Jennifer MacKenzie is an agricultural photo journalist with almost 30 year's experience. Operating from her base in Cumbria, Jennifer undertakes mainly industry-related freelance writing and photography.
Savin Hill Ouality Meat
A Lake District farming and meat business is struggling to meet consumer demand in the north west for its traditional native breeds of beef and pork.
|Michelle and Shaun Partington with Middle White piglets|
The business at Savin Hill Farm in the Lyth Valley near Kendal had small beginnings 12 years ago when Shaun Partington, made redundant from his job milking cows, bought three pedigree British White maiden heifers to run on his four acres.
Shaun liked the breed because it was traditional and British and as the farm expanded – a further seven acres was bought seven years ago – Middle White pigs were added to the farm’s livestock.
A further 50 rented acres now enables 55 head of cattle and 160 pigs to be run, supplying the quality meat business which sells direct to the public and the restaurant trade.
Shaun was joined in the business by his sister Michelle two years ago. A teacher with a degree in furniture design, Michelle has played a big role in its continuing development and handles the marketing side.
“Shaun bought the British White cattle because they were a traditional breed and he felt there would be a market for them. Also, at the time he was running the farm on his own and the cattle are naturally-polled and are easily handled.
“At the time the breed was classified rare but now the Rare Breeds’ Survival Trust has them on the minority list with around 1,500 breeding females in the country.
“The Middle White pigs are an endangered breed and the Saddlebacks which came last year are classified as at Risk by the Rare breeds Survival Trust.”
|Michelle and a Middle White Sow|
All Cattle born at Savin Hill are finished on the farm at between 24 to 30 months old and such has been the demand for the meat that the Partingtons have developed good relationships with other British White breeders around the country who now supply them with finished animals to the same standards as their own.
“We were unable to cope with the demand for beef with our own cattle and by taking them off other breeders this has encouraged people either to expand their herds or to go into the breed.
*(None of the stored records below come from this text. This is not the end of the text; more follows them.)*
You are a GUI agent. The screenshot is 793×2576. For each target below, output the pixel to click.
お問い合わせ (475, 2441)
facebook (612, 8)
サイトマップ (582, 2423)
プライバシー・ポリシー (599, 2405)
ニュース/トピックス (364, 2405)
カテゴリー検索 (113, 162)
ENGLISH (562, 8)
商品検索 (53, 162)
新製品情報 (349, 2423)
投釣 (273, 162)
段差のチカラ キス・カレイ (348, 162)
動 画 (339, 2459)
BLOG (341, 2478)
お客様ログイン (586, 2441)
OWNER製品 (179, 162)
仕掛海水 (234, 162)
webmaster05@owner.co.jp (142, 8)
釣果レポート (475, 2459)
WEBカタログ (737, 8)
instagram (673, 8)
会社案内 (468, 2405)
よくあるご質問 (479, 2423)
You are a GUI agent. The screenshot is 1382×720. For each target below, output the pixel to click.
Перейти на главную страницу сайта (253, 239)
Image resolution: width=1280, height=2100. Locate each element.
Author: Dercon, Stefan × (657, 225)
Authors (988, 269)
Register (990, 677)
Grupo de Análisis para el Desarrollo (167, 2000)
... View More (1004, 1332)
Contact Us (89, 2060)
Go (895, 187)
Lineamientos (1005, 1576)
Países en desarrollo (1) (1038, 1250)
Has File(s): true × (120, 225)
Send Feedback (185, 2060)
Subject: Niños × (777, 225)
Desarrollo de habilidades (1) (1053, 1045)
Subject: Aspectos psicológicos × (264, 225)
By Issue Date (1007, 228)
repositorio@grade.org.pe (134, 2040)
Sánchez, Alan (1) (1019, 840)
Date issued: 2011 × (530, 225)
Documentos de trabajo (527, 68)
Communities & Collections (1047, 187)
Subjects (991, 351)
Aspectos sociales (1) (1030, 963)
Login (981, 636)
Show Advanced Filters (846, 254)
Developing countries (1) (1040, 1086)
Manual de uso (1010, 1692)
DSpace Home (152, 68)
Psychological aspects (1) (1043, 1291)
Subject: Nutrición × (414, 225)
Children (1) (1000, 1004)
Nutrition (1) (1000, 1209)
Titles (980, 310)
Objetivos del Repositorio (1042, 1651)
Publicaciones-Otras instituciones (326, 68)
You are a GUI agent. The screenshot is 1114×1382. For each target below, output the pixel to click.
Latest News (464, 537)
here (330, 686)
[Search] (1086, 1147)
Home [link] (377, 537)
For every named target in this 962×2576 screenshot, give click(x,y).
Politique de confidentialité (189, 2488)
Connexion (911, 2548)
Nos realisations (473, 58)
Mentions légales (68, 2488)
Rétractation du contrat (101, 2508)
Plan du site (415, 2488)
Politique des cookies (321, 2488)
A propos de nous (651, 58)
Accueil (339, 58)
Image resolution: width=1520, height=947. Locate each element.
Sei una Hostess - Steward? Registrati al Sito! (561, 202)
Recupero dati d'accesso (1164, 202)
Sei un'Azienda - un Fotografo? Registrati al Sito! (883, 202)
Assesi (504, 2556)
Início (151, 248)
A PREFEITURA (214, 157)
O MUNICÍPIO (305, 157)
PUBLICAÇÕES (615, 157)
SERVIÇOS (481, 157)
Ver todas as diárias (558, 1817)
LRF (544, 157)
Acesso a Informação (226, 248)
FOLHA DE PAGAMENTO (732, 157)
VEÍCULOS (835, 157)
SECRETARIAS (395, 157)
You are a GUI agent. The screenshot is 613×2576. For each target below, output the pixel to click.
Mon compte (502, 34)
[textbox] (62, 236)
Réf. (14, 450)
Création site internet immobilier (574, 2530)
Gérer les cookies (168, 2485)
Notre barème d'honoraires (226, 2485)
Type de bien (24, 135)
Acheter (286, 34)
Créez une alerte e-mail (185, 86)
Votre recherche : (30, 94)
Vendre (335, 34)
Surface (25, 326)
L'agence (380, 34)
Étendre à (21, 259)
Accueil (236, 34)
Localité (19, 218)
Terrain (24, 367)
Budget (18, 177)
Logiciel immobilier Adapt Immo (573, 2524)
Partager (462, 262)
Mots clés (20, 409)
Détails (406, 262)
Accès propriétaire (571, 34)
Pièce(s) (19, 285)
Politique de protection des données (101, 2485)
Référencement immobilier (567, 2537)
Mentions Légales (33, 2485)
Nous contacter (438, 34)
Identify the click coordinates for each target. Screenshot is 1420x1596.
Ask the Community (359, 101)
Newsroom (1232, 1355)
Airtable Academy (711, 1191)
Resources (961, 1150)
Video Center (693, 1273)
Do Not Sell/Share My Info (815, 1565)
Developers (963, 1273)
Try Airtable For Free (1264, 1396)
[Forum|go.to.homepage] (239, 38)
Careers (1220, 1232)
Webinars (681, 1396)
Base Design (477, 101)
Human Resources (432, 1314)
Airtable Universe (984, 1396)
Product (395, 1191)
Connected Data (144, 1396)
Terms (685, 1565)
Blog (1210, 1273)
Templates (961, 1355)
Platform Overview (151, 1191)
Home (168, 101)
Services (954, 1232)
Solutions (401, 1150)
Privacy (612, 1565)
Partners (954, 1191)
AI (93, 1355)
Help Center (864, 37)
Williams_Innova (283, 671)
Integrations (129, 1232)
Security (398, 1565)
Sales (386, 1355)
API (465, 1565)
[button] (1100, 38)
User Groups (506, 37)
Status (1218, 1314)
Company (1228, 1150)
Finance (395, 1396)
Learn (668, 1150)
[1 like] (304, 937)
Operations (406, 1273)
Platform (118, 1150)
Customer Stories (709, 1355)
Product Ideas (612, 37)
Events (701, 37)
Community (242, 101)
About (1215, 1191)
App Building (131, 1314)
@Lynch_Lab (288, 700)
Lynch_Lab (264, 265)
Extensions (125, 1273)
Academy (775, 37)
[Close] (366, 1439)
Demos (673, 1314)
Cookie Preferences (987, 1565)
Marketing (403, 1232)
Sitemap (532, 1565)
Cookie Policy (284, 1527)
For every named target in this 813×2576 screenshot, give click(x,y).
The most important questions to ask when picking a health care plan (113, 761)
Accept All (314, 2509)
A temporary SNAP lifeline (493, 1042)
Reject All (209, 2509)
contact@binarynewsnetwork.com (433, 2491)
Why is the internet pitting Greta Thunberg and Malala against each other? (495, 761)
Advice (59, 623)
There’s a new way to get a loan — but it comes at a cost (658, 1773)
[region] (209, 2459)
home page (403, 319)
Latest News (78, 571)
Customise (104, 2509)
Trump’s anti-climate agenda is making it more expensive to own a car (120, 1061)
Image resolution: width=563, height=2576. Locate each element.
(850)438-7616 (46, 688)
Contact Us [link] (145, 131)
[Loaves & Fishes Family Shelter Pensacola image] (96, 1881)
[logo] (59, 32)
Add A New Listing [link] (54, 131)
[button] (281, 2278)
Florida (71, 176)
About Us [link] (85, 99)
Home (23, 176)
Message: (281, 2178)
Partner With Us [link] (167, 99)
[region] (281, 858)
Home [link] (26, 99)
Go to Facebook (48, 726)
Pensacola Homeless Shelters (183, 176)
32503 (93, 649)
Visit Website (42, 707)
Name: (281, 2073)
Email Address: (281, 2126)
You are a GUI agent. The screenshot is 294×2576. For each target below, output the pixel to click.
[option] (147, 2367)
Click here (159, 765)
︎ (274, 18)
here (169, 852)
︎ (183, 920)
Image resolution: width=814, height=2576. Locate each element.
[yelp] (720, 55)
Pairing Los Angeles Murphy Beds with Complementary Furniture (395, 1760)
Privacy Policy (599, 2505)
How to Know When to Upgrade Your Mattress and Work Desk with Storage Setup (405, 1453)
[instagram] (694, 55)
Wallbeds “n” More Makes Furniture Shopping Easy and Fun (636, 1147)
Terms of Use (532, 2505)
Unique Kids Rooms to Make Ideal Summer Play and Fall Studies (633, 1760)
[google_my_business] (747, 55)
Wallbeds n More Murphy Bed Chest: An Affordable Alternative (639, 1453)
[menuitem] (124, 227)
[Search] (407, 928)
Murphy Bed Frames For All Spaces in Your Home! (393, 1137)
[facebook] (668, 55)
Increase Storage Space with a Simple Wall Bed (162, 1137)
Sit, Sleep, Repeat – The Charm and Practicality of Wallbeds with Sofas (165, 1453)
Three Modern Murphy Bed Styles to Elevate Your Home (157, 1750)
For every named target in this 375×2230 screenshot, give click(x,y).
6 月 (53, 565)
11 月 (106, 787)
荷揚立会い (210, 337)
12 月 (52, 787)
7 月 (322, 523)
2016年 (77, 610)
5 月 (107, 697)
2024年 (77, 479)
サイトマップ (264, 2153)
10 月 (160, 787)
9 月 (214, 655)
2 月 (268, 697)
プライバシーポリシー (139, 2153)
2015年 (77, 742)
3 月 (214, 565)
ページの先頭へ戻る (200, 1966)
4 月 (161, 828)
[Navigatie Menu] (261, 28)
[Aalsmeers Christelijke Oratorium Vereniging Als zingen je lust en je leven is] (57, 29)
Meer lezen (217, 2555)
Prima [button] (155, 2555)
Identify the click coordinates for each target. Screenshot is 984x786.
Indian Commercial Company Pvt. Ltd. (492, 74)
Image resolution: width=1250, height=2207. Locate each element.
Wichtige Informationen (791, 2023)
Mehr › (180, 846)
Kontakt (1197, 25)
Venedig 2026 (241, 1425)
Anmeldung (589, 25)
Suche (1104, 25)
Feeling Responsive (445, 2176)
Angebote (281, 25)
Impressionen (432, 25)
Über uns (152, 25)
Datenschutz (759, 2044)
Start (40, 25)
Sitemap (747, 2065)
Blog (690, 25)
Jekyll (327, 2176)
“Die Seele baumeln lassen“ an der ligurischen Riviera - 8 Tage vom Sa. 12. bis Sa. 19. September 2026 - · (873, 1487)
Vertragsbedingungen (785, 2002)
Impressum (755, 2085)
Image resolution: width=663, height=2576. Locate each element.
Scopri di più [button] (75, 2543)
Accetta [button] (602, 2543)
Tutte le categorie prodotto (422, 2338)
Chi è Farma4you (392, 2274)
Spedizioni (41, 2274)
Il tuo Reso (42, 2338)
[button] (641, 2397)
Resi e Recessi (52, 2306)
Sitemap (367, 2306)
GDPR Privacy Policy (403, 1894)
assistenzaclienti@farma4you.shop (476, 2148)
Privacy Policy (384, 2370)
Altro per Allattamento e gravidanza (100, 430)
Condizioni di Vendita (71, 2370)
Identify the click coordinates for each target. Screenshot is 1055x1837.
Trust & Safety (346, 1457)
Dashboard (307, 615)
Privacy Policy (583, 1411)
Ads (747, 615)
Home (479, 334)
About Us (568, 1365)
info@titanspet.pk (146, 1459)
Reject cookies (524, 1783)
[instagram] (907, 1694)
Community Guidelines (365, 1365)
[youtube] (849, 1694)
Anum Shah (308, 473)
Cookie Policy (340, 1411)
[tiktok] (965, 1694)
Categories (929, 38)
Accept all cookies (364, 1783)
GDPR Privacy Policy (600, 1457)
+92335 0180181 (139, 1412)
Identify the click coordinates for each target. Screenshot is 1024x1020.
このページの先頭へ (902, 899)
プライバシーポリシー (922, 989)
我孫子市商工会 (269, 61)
“Our over-riding philosophy with the business is about pure traditional native breeds and sustainably farming in this country which is something that a lot of people are struggling to do in the current climate of change.
“By us creating a market for a quality product, consumers can support these breeds and hopefully encourage sufficient numbers of the animals and make it viable to farm them in this country.”
With the cattle taking at least three years to produce (from conception to the final cuts of quality meat), the small acreage at Savin Hill has not been able to cope with the demand, but the faster turn-around time for the pigs has enabled them to develop this side of the meat business. “We have won several awards for our Middle White home-produced pork which is all born, bred and reared on our farm”.
Pigs are eight to 10 months old at finishing with the Middle Whites weighing 65-80kg and the Saddlebacks will be 85kg-plus.
Meat has always been sold direct to get the best price through farmers’ markets and fine food fairs in Lancashire and the Manchester area and now there is an increasing demand for wholesale meat direct to restaurants which Michelle plans to develop.
On average, one head of Savin Hill's cattle is put through the system each month but this can rise to up to 10 during November and December when other breeders help meet the demand.
A further six pigs on average are used each week.
|British White cattle at Savin Hill|
Michelle’s partner Paul Etherington, who has 20 years’ experience as a butcher, cuts the meat in the on-farm premises to include shin, skirt, loins, legs and belly.
Quality ready-prepared meats are also sold such as loin of pork stuffed with basil and fresh sage, pork fillets wrapped in pancetta, stuffed belly pork with apricot and ginger.
The Saddlebacks are used for bacon and their trim is used in the sausages which have around a 90 per cent meat content. They are made without preservatives or artificial flavourings and colourings.
Meat from the Middle Whites, a traditional pork pig, will continue to be used for the fresh pork cuts and the trim will go into speciality pies including Pork and Lyth Valley Damson.
“We all love to eat good food – it’s an important thing for us. My mum’s side of the family were in farming. Her grand-parents used to sell eggs and milk on Blackburn market.
“We have been brought up to think that quality food is important. These days there are too many flavour enhancers, artificial preservatives and colourings being used in foods,” says Michelle, who enjoys being able to talk to her customers about what is in their products and how the meats are naturally-reared.